We, therefore, find no basis to alter the findings of the Court of Appeals affirming the decision of the trial
court.

WHEREFORE, the petition is hereby DENIED.


JOSUE SONCUYA v. JUAN AZARRAGA ET AL., GR No. 43579, 1938-06-14

FACTS:

Atty. Attorney Leodegario Azarraga served as counsel for the defendant Azzaragas (heirs of Don
Juan Azarraga y Galvez) in a case for which the latter owed the lawyer P2700 for his services. Thereafter,
he was made an administrator of the undivided estate and the defendants mortgaged to him a parcel of
land and subject to the payment of the fees of said attorney of the estate, which fees shall be fixed by the
court, and said attorney may hold said lands under no obligation to pay any rent until his fees shall have
been fully paid and which the lawyer assigned to Petitioner Soncuya through a” sale and cession” of his
rights.

Soncuya possessed the land, brought in cattle that allegedly destroyed the crops and coconut
trees planted by one of the defendants (but was actually destroyed by drought).

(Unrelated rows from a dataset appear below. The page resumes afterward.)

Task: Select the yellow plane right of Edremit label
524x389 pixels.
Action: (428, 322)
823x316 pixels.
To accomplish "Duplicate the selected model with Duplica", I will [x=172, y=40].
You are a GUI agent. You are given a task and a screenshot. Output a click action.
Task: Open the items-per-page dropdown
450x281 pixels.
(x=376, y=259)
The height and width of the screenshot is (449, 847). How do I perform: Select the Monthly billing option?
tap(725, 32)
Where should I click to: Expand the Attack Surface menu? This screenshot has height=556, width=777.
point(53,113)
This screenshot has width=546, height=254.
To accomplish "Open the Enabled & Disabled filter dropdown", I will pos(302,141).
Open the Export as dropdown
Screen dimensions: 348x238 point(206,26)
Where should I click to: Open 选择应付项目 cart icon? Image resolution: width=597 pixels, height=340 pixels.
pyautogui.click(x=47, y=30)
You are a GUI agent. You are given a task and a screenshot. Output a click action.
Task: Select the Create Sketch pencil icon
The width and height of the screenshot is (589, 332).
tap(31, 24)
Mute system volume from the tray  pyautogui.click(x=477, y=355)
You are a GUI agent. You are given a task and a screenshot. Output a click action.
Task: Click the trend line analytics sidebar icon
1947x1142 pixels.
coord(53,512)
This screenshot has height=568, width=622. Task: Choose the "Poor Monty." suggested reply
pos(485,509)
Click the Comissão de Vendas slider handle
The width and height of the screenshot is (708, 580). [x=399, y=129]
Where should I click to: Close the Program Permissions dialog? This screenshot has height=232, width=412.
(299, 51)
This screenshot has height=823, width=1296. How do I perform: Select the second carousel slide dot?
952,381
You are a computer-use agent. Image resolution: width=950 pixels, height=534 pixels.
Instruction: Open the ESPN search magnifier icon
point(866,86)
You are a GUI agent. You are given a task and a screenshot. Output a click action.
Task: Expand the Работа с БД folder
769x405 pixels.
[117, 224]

The petitioner became the creditor of the defendants. When the debt matured, he allowed them
extension to Feb. 16, 1926 with condition (12% annual interest); he later agreed to an extension to April
26, 1926 with same condition which were made in writing. The plaintiff granted another extension to
expire on October 31, 1928, but subject to the condition that instead of seven thousand and odd pesos,
which undoubtedly referred to the interest of 12 per cent per annum charged

ISSUE: Whether or not Soncuya is the rightful owner of the land

HELD:

NO. It is only in contracts of loan, with or without guaranty, that interest may be demanded. The
contention of the defendants that the plaintiff did not and could never receive the lands in question as an
assignment in payment of a debt, and much less did he acquire them by purchase with pacto de retro, is
well taken.

Moreover, the plaintiff has no reason to complain that his lien, if his right over said lands could be
termed as such, was not annotated in the certificate of title which the defendants Azarraga had obtained,
or that the latter did not ask that... it be stated therein that the lands to which it refers are charged with his
credit against them; inasmuch as he was himself negligent in that he did not ask the court, while the
registration case relating to said lands was being heard, for the annotation of what he considered...
necessary to protect his rights, and in not seeking the revision or modification of the decree of registration
within the period of one year provided for that purpose.

In view of all the foregoing and in resume, we hold that the plaintiff alone has the right (1) to
recover from the defendants Azarraga, by virtue of the assignment and sale made to him by Attorney
Leodegario Azarraga of the latter's credit of P2,700 against the said... defendants, the aforesaid sum plus
interest at the rate of 12 per cent per annum from August 30, 1924; (2) to recover from the defendant
Joaquin Azarraga, in particular, the sum of P4,000 plus interest at the rate of 12 per cent per annum from
April 26, 1926. We also hold that... the defendants are not entitled to anything under their counterclaims.